* **ABOUT THIS TASK**
Although the records contain pictures, none belong in the copy: restate word for word only the lines from the one with "Apply the let ring marking" through the one with "1771x651 pixels. At", both included.

═════ PROVIDED DATA ═════

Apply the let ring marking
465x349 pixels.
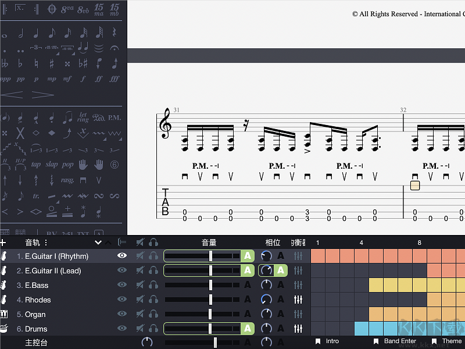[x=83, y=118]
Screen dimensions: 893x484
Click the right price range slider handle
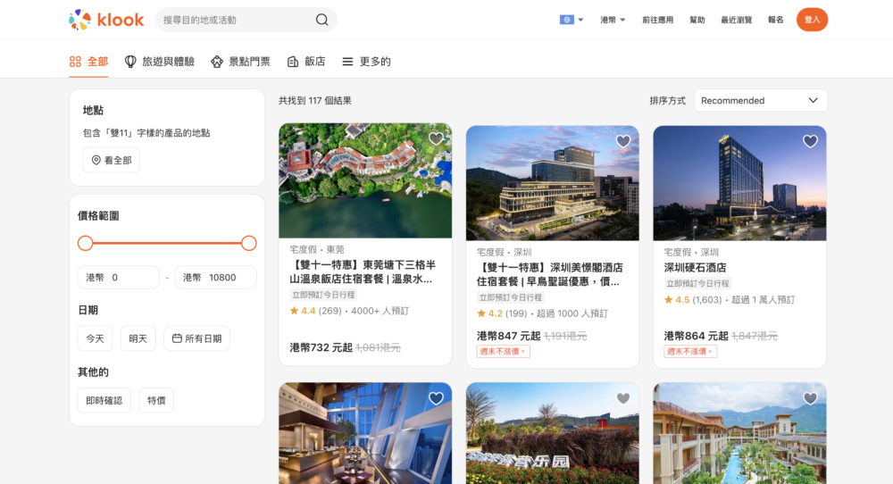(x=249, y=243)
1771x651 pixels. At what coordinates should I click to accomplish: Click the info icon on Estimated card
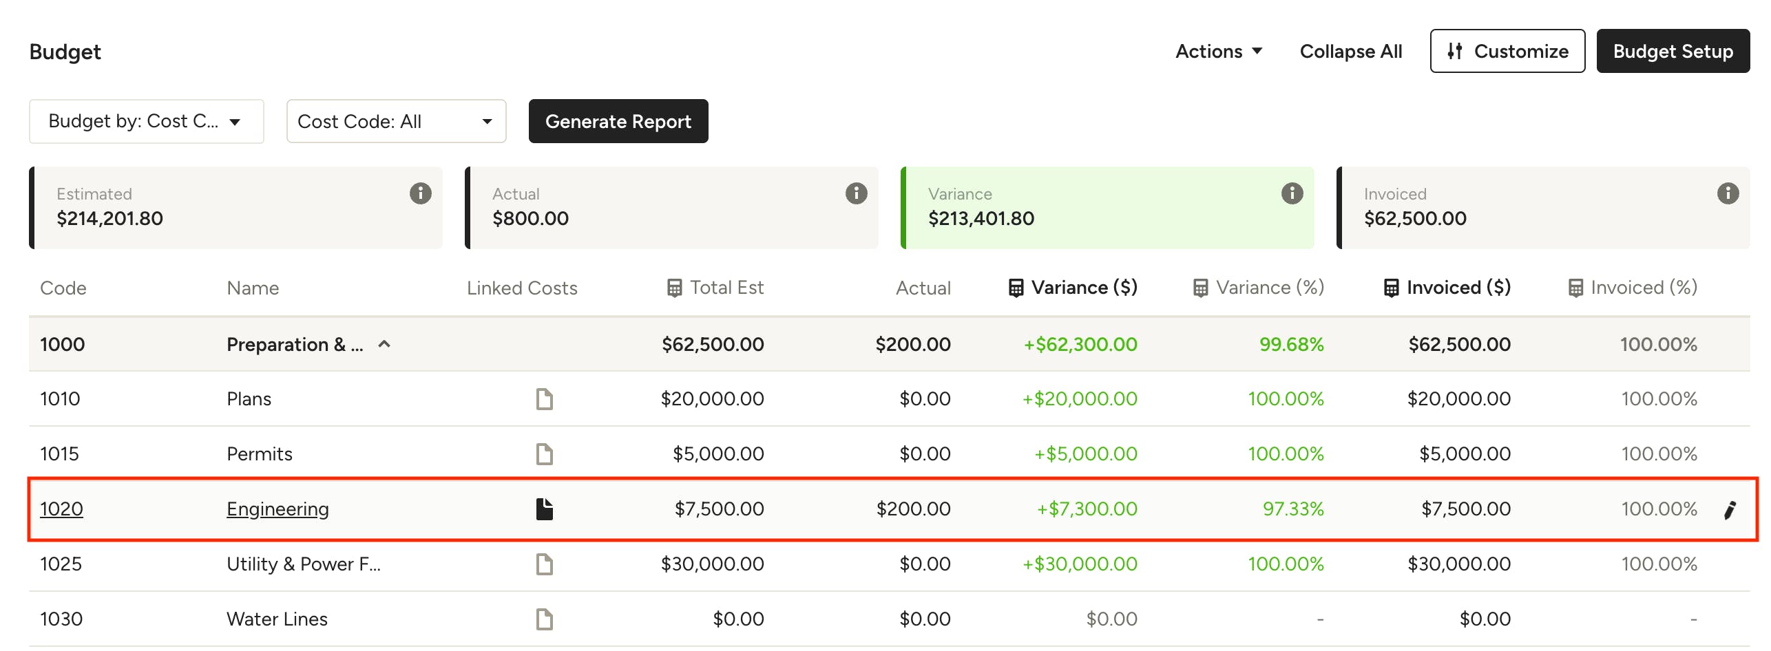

═════
═════ PROVIDED DATA ═════

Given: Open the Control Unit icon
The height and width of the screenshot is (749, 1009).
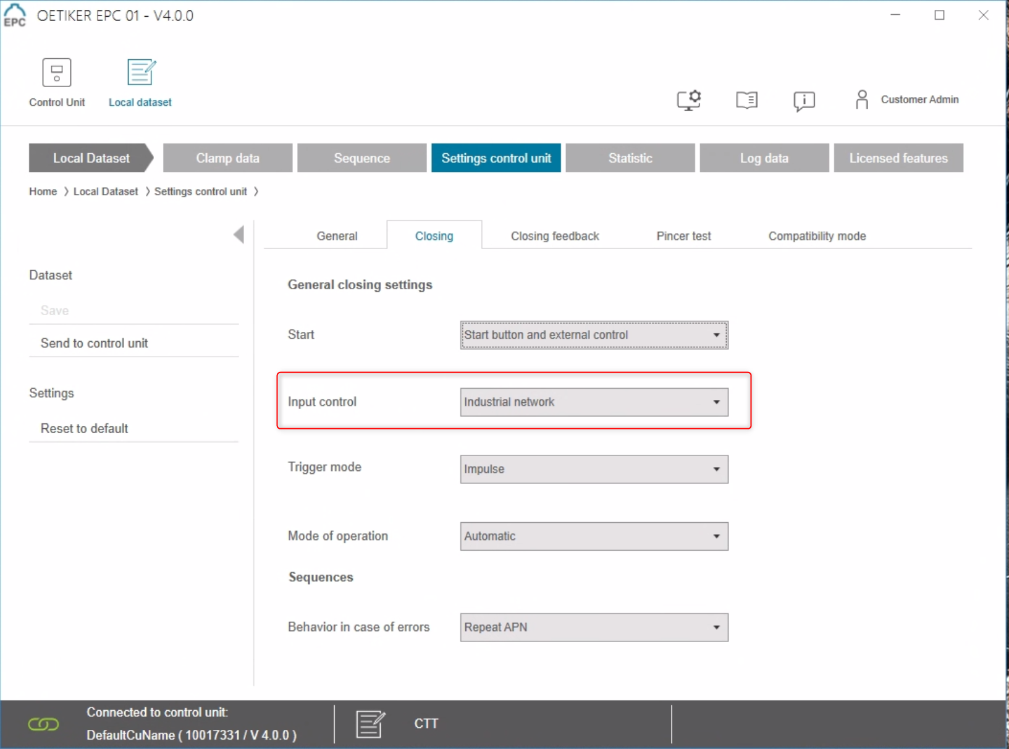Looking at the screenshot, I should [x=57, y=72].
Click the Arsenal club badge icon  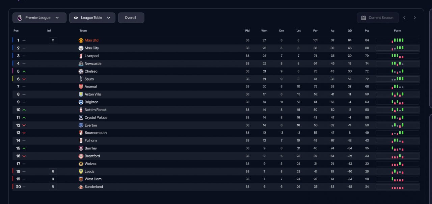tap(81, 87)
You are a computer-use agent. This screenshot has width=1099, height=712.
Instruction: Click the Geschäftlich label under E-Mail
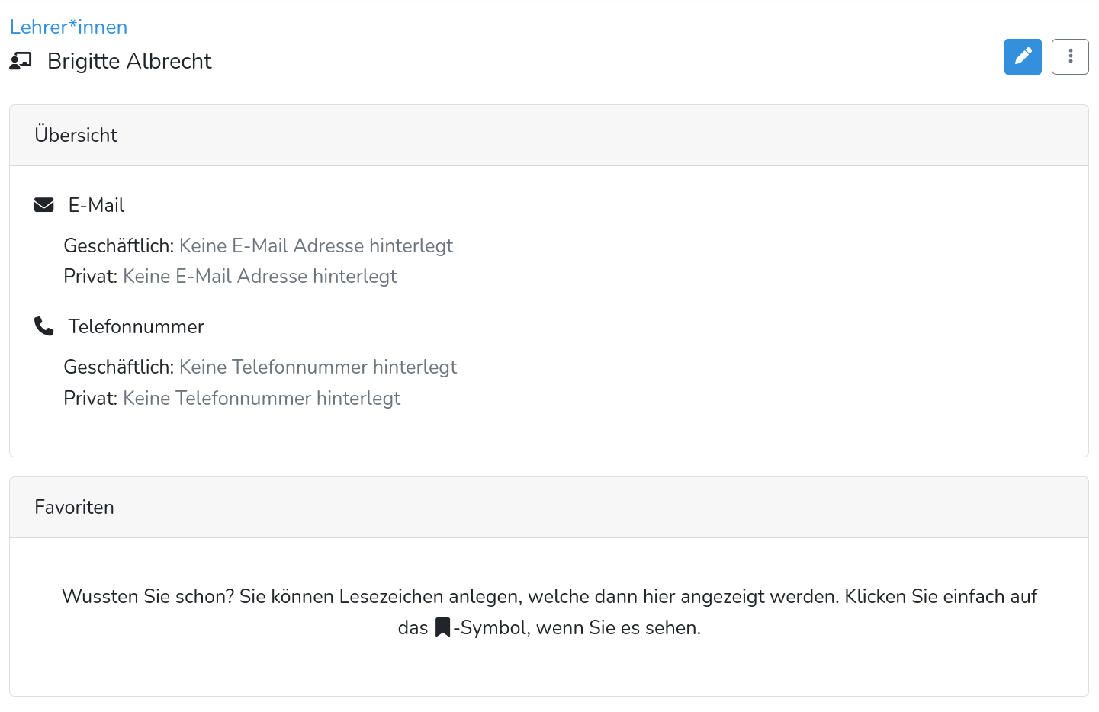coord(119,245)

═════

* **ANSWER SPACE**
Apply the let ring marking
465x349 pixels.
[x=83, y=118]
Screen dimensions: 893x484
Click the right price range slider handle
(x=249, y=243)
1771x651 pixels. At what coordinates should I click to accomplish: Click the info icon on Estimated card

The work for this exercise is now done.